Output only the lines from the line holding "Viewport: 1045px width, 594px" through the close of the records, exactly as they appear, with all pictures omitted.

* **Material provided**:
——————————

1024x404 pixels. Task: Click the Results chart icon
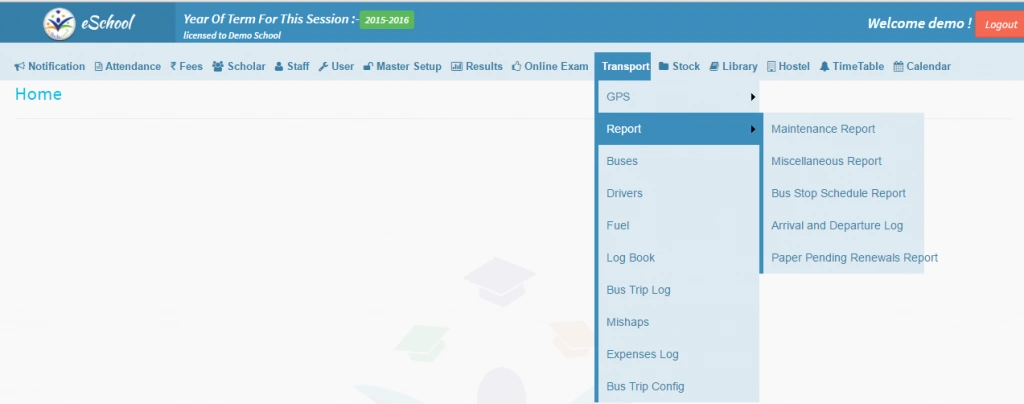pyautogui.click(x=456, y=67)
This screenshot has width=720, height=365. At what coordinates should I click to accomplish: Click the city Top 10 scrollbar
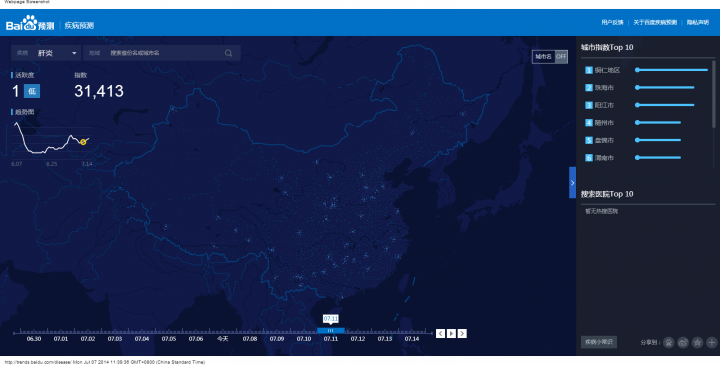(714, 94)
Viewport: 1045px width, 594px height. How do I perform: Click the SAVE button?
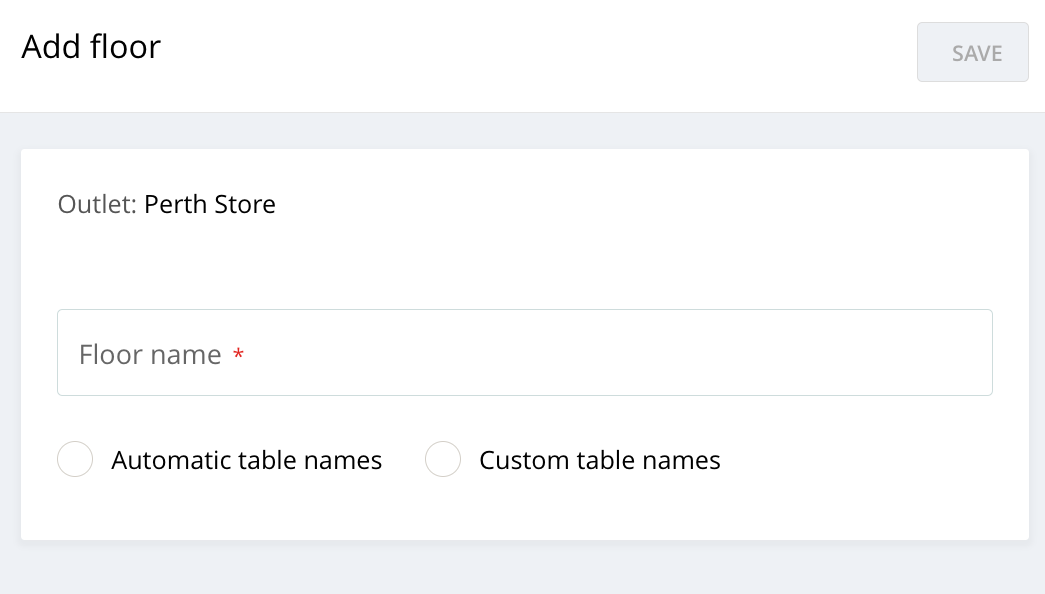pos(972,52)
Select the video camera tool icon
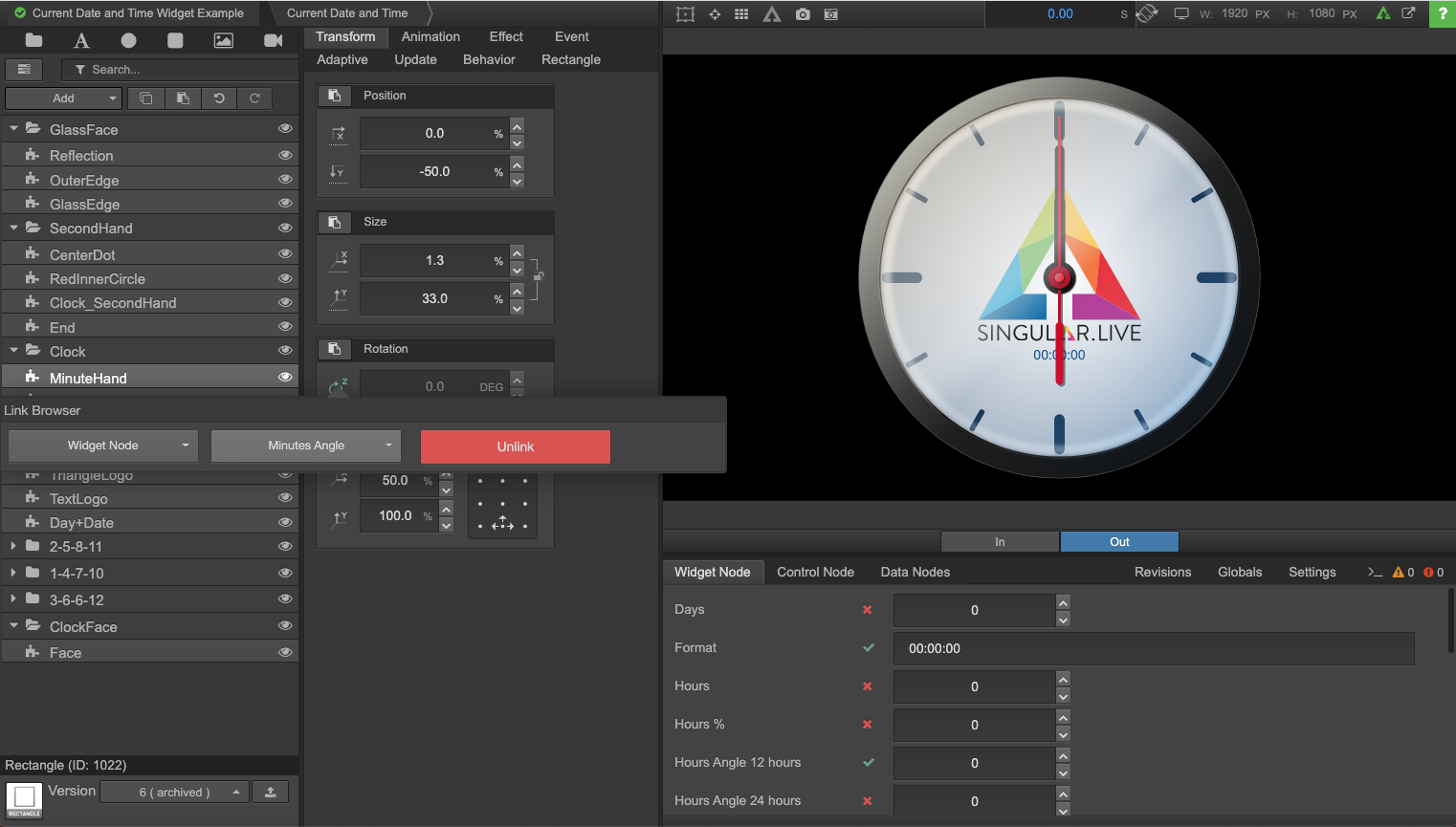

——————————

* **Exercise output**:
Viewport: 1045px width, 594px height. How do I perform: Click the SAVE button?
pos(972,52)
Select the video camera tool icon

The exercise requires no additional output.